What is expected:
Quote the text of every item below word for word, and leave the pictures out of your answer.

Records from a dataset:
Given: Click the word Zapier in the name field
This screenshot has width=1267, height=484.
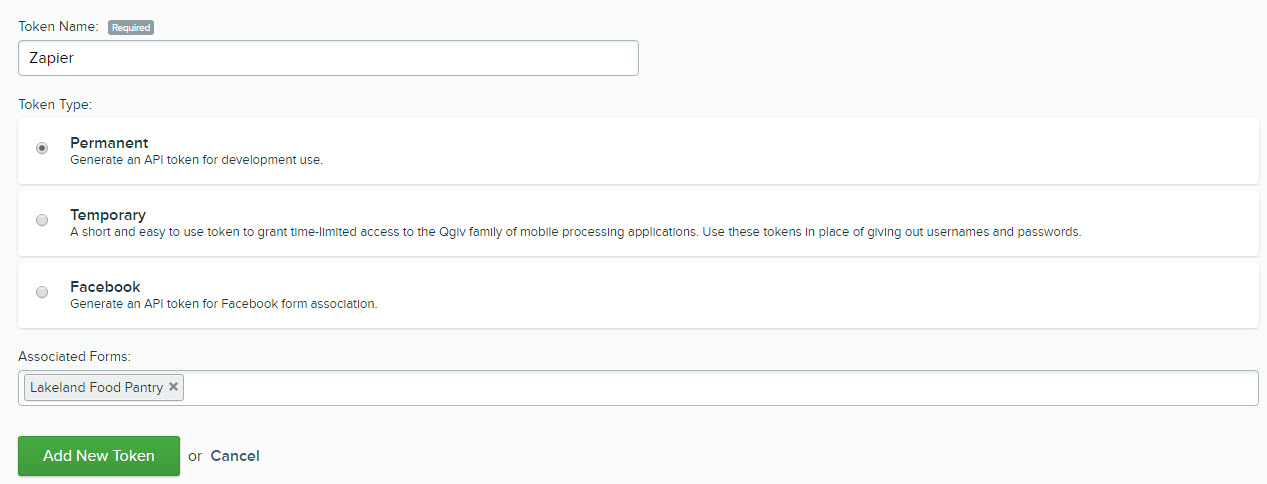Looking at the screenshot, I should [52, 58].
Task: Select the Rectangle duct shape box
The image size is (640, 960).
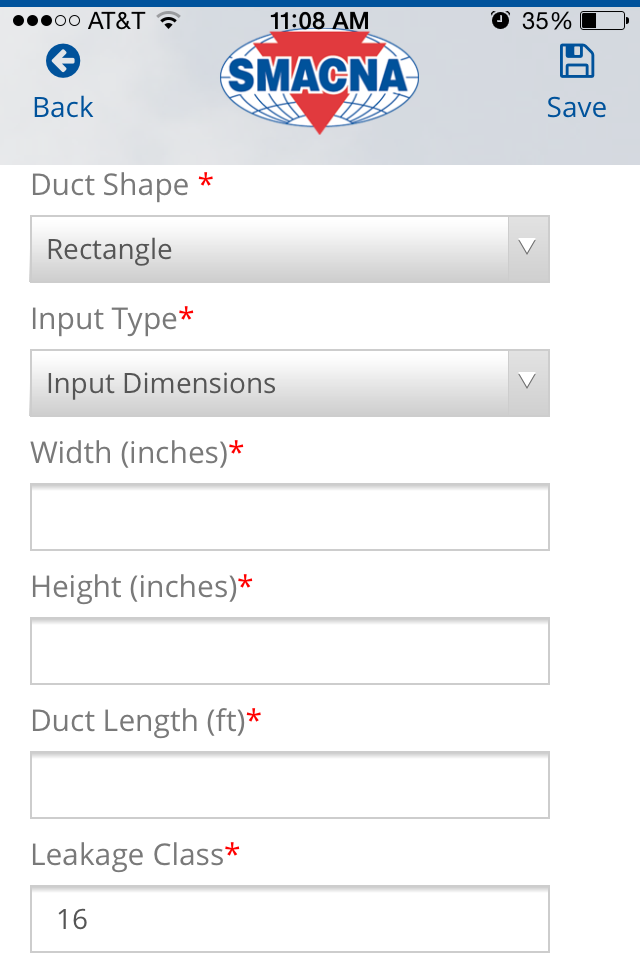Action: (290, 249)
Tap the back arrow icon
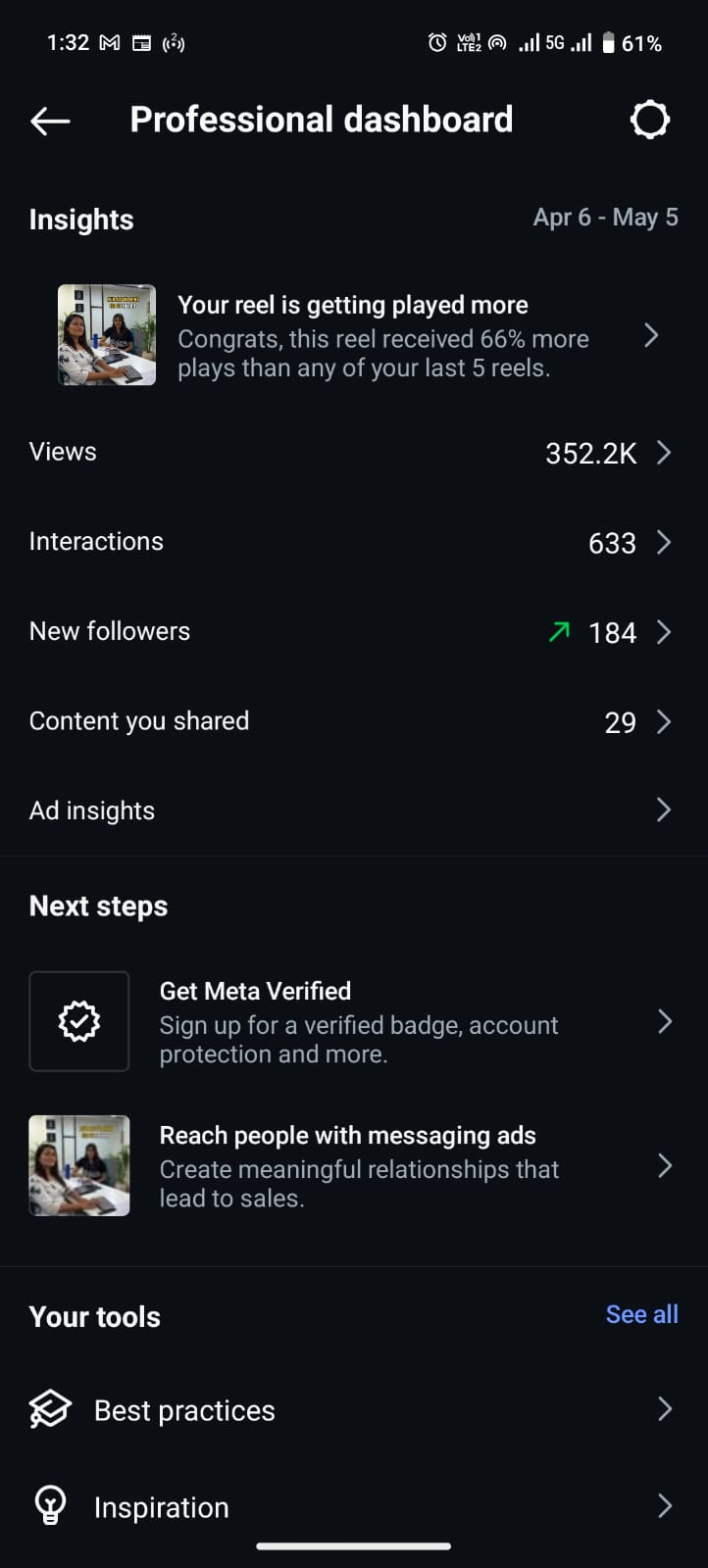This screenshot has height=1568, width=708. click(x=50, y=121)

Solution to the problem:
Given: Click the word Zapier in the name field
This screenshot has width=1267, height=484.
Looking at the screenshot, I should [52, 58].
Task: Select the Rectangle duct shape box
The image size is (640, 960).
Action: (290, 249)
Tap the back arrow icon
This screenshot has height=1568, width=708. click(x=50, y=121)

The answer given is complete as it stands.